Home blood pressure monitoring

Pippa Oakeshott, Reader in General Practice
St George's, University of London
Linzie Long, Medical Student
St George's, University of London
Chiara Morrison, Medical Student

Shah and colleagues found patients with heart failure who lived in areas of socioeconomic deprivation were less likely than those in more affluent areas to be treated with recommended beta blockers.1 We recently investigated use of home blood pressure (BP) monitoring in stroke patients registered at a deprived inner city general practice in Lambeth. In March 2008 we sent confidential postal questionnaires, backed up by a telephone call if required, to 74 patients listed on the stroke register at an inner London general practice. We excluded 57 patients in nursing homes and four patients with severe illness because of the difficulty of completing and posting questionnaires. The questions included asking patients whether they measured their BP at home and whether they were aware of their target BP. The protocol, patient information leaflet, and questionnaire were reviewed by Wandsworth Research Ethics Committee. Data were entered and analysed using SPSS (version 13).

The response rate was 61% (45/74) of which 35 were postal and 10 were telephone questionnaires. The mean age of the responders was 71 years (range 31–94 years) and 58% (26) were male. The majority of those answering the questionnaire (69%, 31/45) described their ethnicity as white. However, 20% (9/45) described their ethnic group as black-Caribbean, a group known to have a high risk of stroke. A further four responders described their ethnicity as Indian, Pakistani, Chinese, and ‘Other’ respectively.

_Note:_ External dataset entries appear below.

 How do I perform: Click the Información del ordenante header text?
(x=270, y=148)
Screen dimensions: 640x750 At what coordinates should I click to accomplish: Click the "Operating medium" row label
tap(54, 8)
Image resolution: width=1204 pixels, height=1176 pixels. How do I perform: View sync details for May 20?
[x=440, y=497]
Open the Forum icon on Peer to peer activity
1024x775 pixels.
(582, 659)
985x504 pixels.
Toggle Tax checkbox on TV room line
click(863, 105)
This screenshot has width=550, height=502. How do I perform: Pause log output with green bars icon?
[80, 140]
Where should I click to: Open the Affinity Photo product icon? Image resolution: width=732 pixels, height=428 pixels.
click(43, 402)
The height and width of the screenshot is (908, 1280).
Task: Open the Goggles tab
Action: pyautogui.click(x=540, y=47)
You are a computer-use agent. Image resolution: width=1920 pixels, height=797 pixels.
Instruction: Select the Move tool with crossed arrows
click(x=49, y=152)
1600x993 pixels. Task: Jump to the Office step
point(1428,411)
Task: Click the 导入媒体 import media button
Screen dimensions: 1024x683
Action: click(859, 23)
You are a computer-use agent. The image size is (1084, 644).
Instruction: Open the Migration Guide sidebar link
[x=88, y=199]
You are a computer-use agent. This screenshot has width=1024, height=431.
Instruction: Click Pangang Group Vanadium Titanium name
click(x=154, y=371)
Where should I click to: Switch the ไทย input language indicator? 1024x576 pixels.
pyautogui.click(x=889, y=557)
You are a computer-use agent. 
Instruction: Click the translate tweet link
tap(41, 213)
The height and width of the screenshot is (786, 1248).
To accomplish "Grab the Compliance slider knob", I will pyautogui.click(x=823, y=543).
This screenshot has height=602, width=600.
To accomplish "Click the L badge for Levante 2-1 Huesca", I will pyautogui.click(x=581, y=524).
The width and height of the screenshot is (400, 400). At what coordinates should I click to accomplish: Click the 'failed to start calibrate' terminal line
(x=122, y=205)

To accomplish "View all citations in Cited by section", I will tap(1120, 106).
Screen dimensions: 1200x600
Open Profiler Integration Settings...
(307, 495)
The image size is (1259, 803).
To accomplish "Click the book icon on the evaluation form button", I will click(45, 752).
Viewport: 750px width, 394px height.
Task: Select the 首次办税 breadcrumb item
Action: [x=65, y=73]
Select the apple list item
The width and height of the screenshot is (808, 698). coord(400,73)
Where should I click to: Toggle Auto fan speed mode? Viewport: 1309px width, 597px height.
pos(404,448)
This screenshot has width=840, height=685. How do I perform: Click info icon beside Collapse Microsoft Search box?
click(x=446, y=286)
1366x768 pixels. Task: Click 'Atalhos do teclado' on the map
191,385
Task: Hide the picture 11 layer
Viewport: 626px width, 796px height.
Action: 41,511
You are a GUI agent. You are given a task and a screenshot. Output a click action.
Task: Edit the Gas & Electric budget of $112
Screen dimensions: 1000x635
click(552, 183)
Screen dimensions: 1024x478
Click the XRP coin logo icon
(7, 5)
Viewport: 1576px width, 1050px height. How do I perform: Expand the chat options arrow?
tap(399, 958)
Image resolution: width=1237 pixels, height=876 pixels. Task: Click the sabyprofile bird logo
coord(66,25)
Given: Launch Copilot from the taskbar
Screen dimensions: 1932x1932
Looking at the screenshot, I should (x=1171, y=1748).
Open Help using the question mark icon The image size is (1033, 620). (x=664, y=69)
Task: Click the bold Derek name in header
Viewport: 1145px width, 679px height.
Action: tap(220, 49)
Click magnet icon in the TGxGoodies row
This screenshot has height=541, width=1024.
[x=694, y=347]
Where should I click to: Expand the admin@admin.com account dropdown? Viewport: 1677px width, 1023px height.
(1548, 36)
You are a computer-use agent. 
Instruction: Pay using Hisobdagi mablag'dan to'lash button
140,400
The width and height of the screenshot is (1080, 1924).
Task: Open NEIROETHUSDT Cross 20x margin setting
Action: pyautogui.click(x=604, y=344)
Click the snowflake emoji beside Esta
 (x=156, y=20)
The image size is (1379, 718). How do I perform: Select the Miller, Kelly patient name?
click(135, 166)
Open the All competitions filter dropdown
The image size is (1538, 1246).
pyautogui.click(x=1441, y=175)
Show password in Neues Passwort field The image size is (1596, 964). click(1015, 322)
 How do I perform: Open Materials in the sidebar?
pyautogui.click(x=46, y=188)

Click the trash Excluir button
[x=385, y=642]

We found that only eight patients (18%) were monitoring their BP at home of whom six checked their BP at least once a week. Only two of them had been shown by a health professional how to measure their own BP. However, the majority (62%, 23/37) of those who did not use a home BP monitor believed that the use of one in the future would help them to control their BP. An important finding was that 89% (40/45) of responders were unaware of their target BP (<140/85 mmHg): 33 (73%) said they did not know, and a further four patients gave a target that was too high. Only 5/45 (11%) of patients gave the correct target BP. Regarding the potential for using IT to help monitor BP at home, 80% (36/45) had a landline, 20% (9/45) a personal computer with internet access, and 13% (6/45) knew how to use a mobile telephone for texting.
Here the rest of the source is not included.